EXERCISE DESCRIPTION:
For the data that follows, print the line with "Click docs count", the line with "Clear data for Contacts app", and all lines between them, exactly as they stand. Omit pictures and add nothing.

Dataset entries:
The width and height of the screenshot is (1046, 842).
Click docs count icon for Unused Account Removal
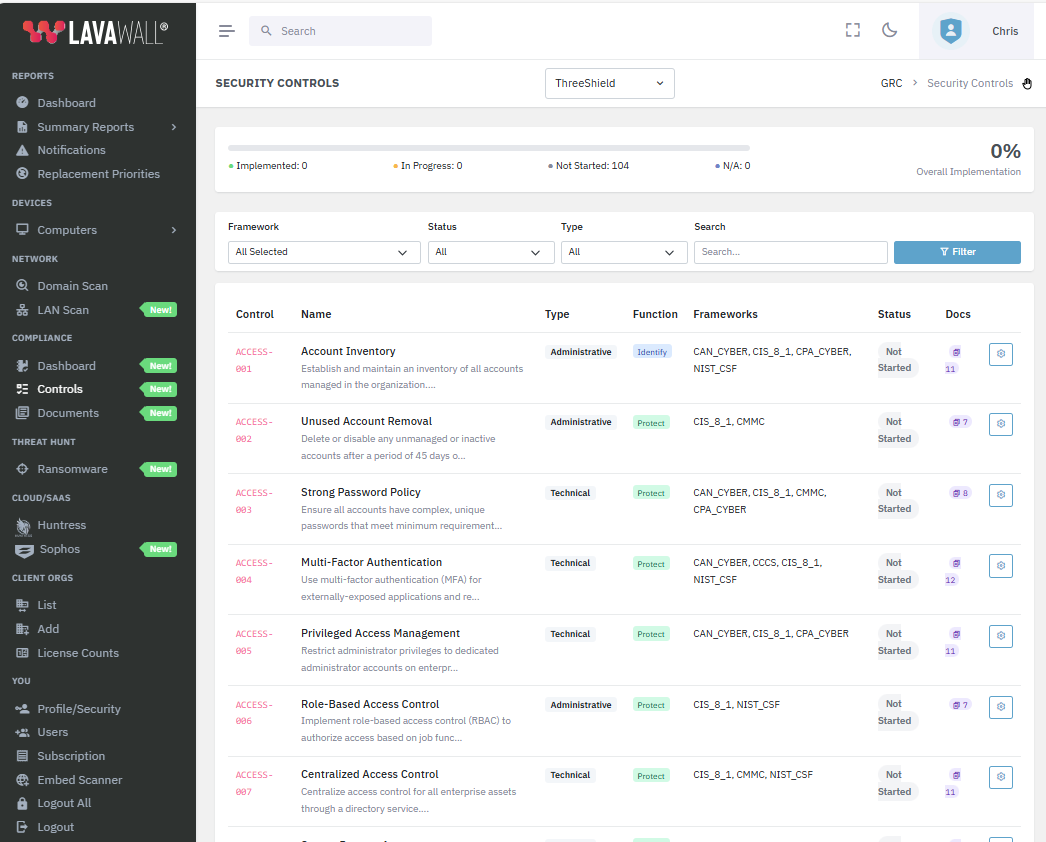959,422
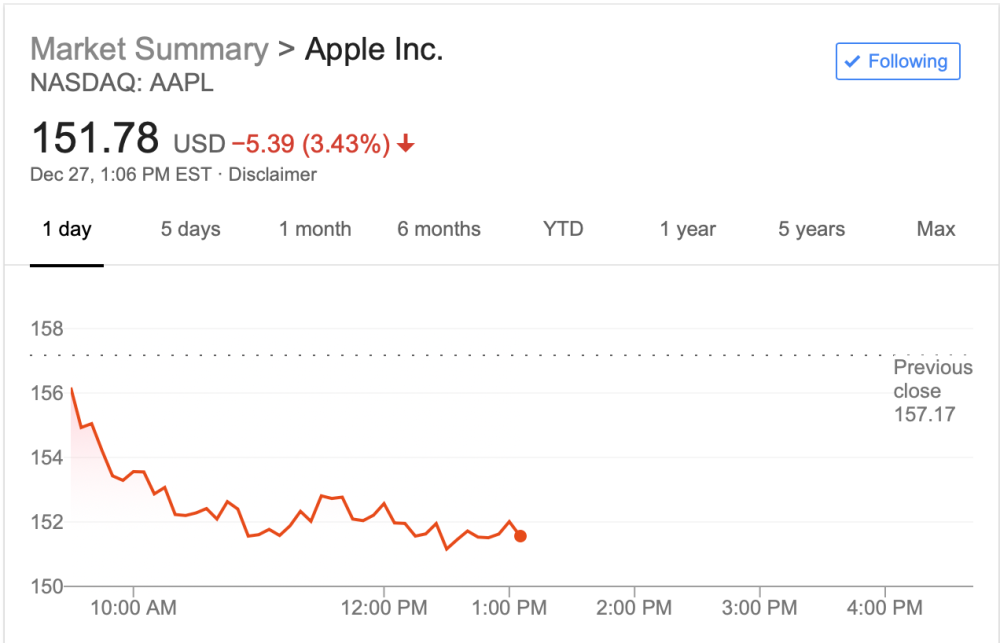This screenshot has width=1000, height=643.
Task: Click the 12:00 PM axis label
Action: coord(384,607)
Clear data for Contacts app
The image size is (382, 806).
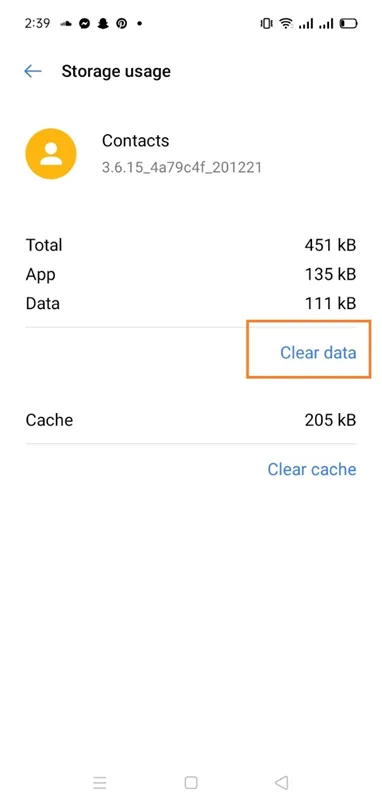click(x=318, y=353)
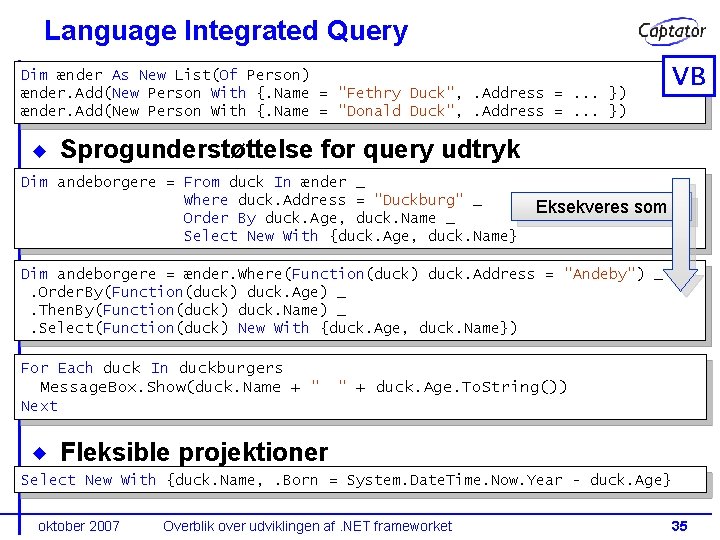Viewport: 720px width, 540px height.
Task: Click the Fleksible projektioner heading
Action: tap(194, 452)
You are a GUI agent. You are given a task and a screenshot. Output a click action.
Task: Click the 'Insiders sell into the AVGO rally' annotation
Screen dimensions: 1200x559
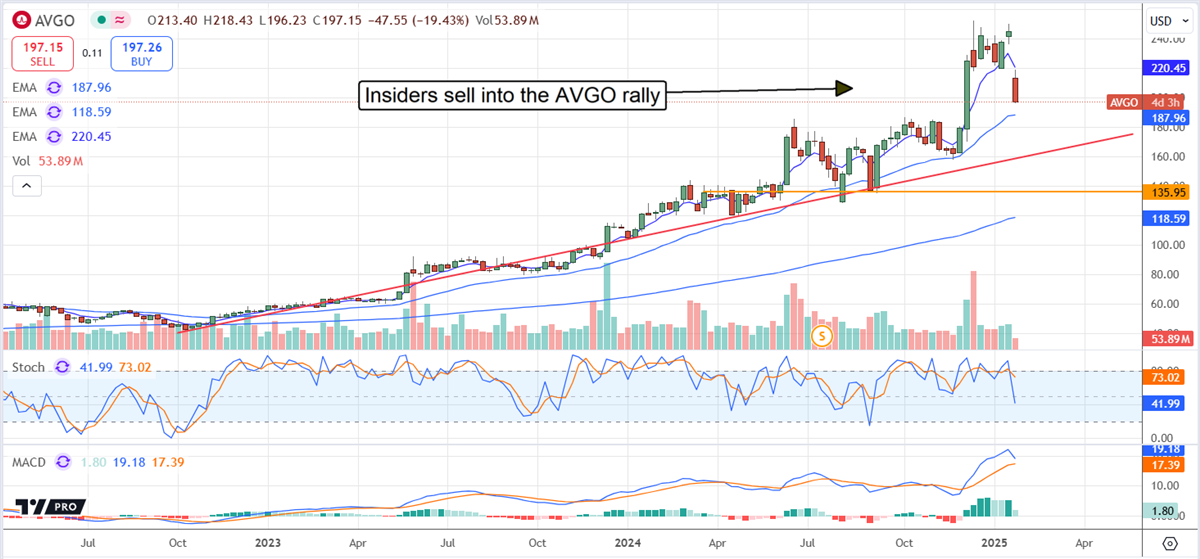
* * *
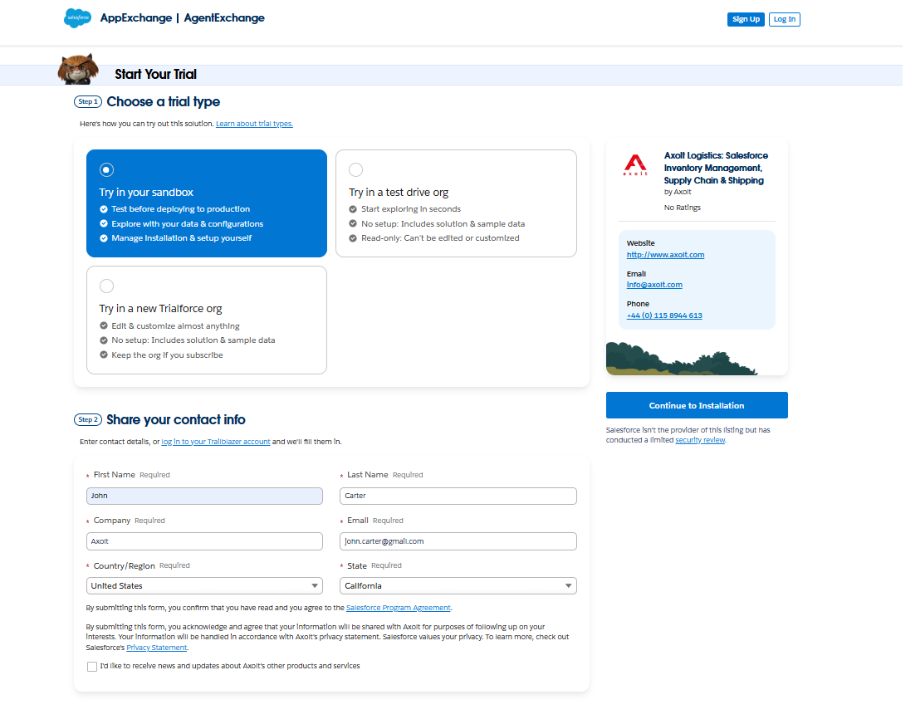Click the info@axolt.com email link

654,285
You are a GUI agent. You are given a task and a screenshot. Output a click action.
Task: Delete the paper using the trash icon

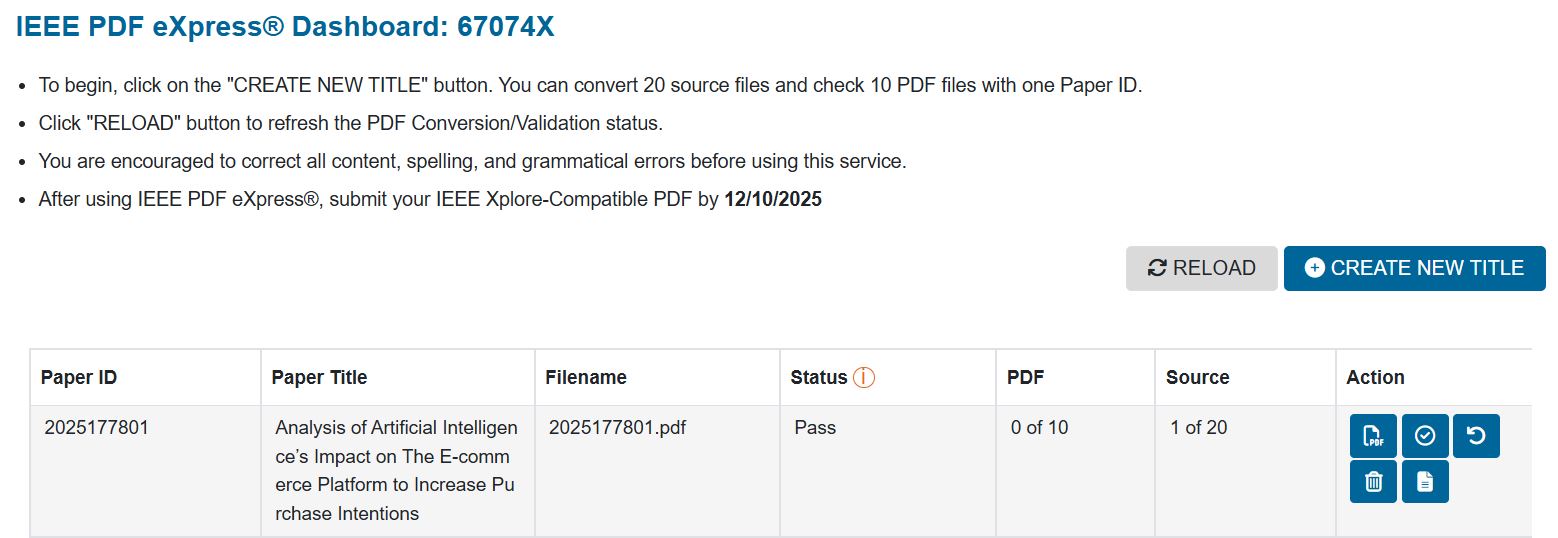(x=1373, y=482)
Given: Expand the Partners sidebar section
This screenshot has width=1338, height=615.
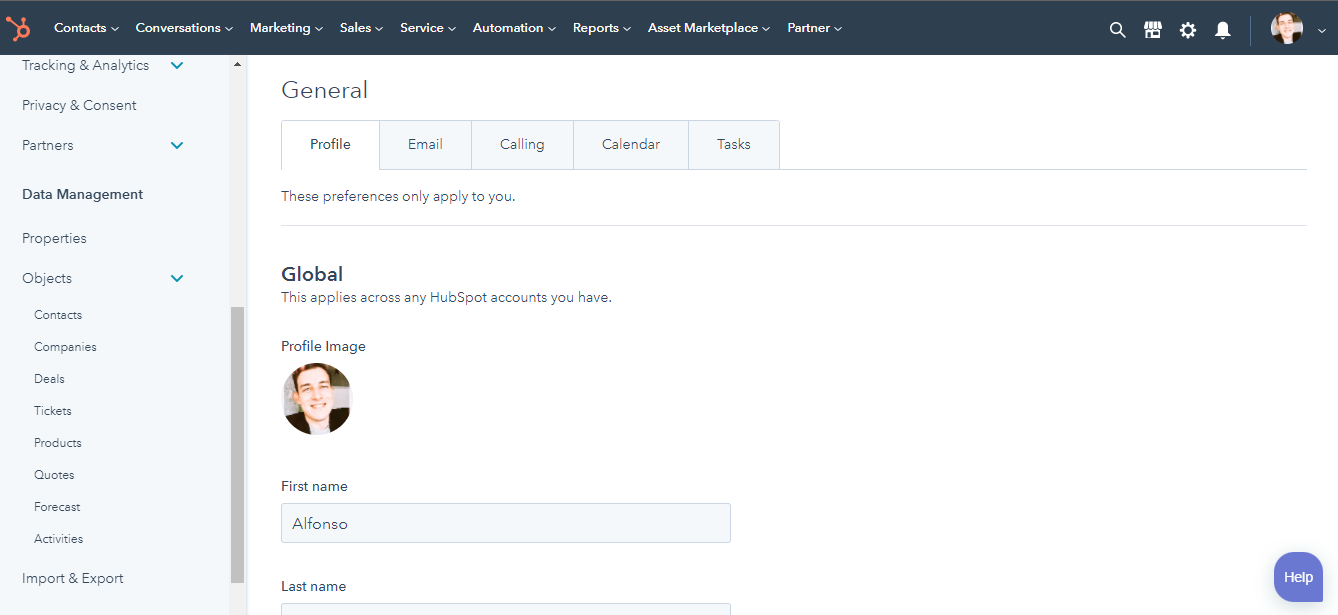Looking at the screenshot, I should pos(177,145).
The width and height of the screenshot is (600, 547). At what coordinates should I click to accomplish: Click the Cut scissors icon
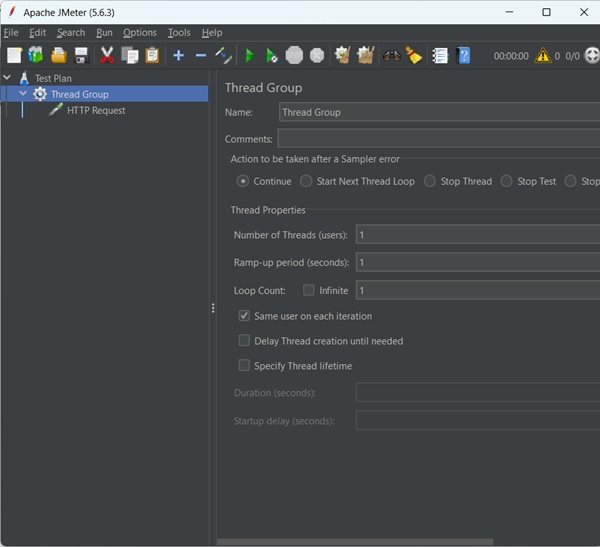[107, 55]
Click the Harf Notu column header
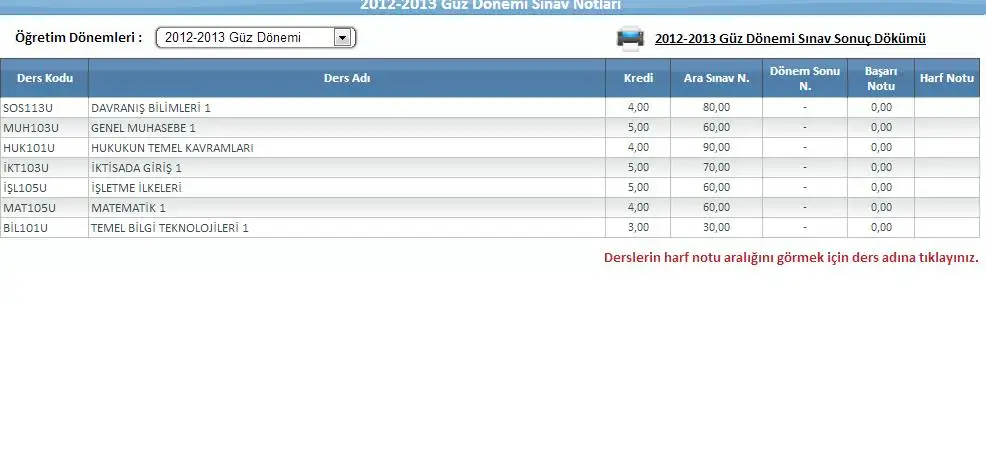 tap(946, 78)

WRITTEN ANSWER:
Click docs count icon for Unused Account Removal
959,422
This screenshot has width=1000, height=643.
Task: Click the 12:00 PM axis label
Action: coord(384,607)
Clear data for Contacts app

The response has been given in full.